Numerical Formatting

When specifying numerical values in the configuration file, you can use human-friendly strings to represent very large or very small numbers. The following formats are supported:

X%: This format represents a percentage. For example, 50% is equivalent to 0.5.
XeY: This format represents a number in scientific notation. For example, 1e-6 is equivalent to 0.000001.

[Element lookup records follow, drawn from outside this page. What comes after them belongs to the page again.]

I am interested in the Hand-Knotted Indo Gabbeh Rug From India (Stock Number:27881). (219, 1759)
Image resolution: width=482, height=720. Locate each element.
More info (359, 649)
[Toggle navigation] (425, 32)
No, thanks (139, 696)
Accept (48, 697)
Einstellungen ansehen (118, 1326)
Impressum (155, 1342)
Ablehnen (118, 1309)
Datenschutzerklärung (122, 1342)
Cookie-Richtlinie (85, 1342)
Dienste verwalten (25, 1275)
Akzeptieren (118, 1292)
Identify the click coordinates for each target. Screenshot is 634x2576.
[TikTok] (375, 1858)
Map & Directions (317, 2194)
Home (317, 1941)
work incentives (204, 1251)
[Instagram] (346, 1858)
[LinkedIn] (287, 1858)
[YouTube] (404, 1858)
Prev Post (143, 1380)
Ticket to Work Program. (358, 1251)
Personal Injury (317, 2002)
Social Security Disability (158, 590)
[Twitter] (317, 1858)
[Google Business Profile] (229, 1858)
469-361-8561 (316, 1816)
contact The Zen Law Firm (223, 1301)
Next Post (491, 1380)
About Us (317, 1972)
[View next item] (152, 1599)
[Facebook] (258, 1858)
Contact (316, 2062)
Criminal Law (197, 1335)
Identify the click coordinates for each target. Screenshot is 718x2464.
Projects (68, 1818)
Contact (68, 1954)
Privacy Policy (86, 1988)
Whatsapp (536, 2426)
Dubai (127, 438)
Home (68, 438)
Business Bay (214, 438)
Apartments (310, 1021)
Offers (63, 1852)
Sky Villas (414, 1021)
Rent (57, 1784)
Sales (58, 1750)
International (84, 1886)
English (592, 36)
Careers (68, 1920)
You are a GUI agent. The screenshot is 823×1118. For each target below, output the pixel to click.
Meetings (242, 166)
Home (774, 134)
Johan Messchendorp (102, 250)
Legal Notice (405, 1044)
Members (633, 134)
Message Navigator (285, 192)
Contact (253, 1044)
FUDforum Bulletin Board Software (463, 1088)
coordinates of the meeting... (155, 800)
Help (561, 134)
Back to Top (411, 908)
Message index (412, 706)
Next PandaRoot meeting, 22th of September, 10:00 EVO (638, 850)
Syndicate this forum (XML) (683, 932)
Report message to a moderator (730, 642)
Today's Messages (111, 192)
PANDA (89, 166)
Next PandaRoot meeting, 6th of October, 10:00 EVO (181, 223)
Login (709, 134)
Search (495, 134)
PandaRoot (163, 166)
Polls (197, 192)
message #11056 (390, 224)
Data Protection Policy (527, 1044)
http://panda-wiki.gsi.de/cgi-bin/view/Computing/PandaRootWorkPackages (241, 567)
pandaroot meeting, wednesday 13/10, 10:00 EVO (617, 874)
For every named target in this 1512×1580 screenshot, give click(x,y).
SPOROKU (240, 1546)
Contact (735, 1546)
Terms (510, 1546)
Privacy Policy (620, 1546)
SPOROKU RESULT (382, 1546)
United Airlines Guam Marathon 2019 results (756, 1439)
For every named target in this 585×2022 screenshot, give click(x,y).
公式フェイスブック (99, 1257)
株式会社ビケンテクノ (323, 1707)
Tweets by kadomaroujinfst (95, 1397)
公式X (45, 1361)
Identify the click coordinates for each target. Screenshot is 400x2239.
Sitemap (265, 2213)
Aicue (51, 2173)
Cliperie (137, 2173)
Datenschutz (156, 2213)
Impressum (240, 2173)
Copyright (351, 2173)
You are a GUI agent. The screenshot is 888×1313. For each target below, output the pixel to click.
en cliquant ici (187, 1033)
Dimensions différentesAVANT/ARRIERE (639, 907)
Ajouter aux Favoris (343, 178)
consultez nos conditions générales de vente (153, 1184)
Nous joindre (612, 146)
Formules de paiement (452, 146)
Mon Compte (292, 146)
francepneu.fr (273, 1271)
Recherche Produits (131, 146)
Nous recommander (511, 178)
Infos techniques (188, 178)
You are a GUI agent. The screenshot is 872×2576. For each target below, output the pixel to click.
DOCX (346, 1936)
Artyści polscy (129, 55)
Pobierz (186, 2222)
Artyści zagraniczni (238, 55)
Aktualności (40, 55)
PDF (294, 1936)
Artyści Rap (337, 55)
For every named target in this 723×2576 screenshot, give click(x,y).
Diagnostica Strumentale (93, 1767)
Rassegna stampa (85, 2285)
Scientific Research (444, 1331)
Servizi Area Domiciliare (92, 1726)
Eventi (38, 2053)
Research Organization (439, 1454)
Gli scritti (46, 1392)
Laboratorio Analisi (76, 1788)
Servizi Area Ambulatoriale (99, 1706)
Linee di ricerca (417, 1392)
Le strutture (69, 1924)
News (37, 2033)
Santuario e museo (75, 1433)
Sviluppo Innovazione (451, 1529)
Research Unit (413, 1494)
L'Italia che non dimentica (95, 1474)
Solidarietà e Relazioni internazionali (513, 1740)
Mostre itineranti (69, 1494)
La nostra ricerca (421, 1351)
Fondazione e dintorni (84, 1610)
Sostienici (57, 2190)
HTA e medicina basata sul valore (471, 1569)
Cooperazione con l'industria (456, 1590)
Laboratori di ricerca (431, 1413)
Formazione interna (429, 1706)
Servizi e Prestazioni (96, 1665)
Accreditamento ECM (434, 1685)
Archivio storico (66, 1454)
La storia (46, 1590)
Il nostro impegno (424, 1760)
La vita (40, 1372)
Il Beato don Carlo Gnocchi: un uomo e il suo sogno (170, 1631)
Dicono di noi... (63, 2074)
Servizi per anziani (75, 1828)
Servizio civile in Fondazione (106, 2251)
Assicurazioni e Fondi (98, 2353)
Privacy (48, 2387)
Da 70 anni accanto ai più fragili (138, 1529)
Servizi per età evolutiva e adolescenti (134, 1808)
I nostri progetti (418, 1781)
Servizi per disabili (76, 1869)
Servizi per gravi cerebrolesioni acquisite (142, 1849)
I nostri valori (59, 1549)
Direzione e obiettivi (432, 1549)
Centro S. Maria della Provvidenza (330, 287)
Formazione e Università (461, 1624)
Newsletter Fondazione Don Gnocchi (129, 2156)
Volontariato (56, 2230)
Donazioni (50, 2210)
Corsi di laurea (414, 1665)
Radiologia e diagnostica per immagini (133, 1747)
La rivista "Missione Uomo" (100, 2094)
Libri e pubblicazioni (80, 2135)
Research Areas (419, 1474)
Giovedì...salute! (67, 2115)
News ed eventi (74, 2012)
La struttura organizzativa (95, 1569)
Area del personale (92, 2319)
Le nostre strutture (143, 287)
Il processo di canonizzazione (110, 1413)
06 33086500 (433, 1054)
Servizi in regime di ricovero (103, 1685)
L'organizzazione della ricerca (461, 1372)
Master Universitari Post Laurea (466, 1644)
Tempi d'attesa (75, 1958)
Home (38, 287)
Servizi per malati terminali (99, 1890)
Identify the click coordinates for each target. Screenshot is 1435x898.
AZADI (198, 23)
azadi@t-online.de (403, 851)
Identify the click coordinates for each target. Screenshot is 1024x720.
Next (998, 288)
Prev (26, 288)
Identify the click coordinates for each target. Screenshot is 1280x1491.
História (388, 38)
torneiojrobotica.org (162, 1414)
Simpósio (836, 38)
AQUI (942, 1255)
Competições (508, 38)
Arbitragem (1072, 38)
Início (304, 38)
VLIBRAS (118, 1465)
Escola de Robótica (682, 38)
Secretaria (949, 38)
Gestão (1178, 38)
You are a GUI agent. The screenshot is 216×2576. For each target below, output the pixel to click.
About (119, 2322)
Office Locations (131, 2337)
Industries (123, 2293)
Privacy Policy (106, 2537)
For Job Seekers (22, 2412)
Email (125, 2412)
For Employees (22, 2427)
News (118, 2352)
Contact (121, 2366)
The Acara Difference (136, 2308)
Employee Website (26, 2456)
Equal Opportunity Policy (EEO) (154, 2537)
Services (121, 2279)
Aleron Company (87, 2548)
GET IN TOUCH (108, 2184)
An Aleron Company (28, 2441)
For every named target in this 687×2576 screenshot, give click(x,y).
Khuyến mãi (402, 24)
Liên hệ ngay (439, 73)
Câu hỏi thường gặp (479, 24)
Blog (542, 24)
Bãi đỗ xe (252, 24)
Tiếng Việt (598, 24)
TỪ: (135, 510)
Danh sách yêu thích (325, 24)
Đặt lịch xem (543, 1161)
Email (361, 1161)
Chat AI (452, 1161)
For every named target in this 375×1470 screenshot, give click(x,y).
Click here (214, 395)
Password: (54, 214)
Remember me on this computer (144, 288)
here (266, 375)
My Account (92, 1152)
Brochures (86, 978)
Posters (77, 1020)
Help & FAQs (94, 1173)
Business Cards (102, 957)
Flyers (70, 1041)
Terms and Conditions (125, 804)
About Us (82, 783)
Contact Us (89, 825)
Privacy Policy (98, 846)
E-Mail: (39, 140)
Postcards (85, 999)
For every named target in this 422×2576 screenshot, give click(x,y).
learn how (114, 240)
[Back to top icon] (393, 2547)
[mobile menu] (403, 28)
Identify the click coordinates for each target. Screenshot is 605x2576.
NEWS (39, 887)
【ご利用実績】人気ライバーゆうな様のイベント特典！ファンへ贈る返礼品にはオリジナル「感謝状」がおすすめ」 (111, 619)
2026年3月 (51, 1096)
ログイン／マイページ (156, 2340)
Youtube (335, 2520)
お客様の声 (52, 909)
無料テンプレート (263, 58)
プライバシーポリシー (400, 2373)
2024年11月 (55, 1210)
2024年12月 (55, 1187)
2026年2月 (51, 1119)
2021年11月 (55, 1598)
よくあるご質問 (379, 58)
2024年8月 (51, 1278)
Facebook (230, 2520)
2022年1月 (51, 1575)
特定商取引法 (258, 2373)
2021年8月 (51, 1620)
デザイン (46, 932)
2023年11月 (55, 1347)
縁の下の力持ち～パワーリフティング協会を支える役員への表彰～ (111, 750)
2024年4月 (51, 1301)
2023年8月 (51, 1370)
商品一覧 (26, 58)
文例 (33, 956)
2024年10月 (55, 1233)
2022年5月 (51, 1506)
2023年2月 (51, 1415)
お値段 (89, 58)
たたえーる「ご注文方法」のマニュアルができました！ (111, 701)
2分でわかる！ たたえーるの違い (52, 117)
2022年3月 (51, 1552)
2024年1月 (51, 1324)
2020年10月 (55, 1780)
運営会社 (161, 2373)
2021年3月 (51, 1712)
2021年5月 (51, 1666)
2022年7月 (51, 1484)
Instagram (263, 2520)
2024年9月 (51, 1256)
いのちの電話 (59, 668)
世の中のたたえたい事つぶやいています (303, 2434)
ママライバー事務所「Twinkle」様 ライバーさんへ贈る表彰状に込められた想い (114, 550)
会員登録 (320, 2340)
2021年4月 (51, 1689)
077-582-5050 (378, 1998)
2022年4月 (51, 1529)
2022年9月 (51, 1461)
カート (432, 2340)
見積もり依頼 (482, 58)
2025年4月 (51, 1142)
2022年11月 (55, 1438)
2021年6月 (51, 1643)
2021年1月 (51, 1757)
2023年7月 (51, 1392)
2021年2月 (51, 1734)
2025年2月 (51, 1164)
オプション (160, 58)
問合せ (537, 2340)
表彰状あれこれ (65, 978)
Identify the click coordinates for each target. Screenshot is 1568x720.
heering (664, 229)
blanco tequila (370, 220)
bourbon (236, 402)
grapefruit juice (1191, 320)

X^Y: This format represents a number raised to a power. For example, 2^20 is equivalent to 1048576.
XK: This format represents a number in thousands (base 10). For example, 1K is equivalent to 1000. Similarly you can use M for millions, B for billions, and T for trillions.
1Ki: This format represents a number in kibibytes (base 2). For example, 1Ki is equivalent to 1024. Similarly you can use Mi for mebibytes, Gi for gibibytes, and Ti for tebibytes.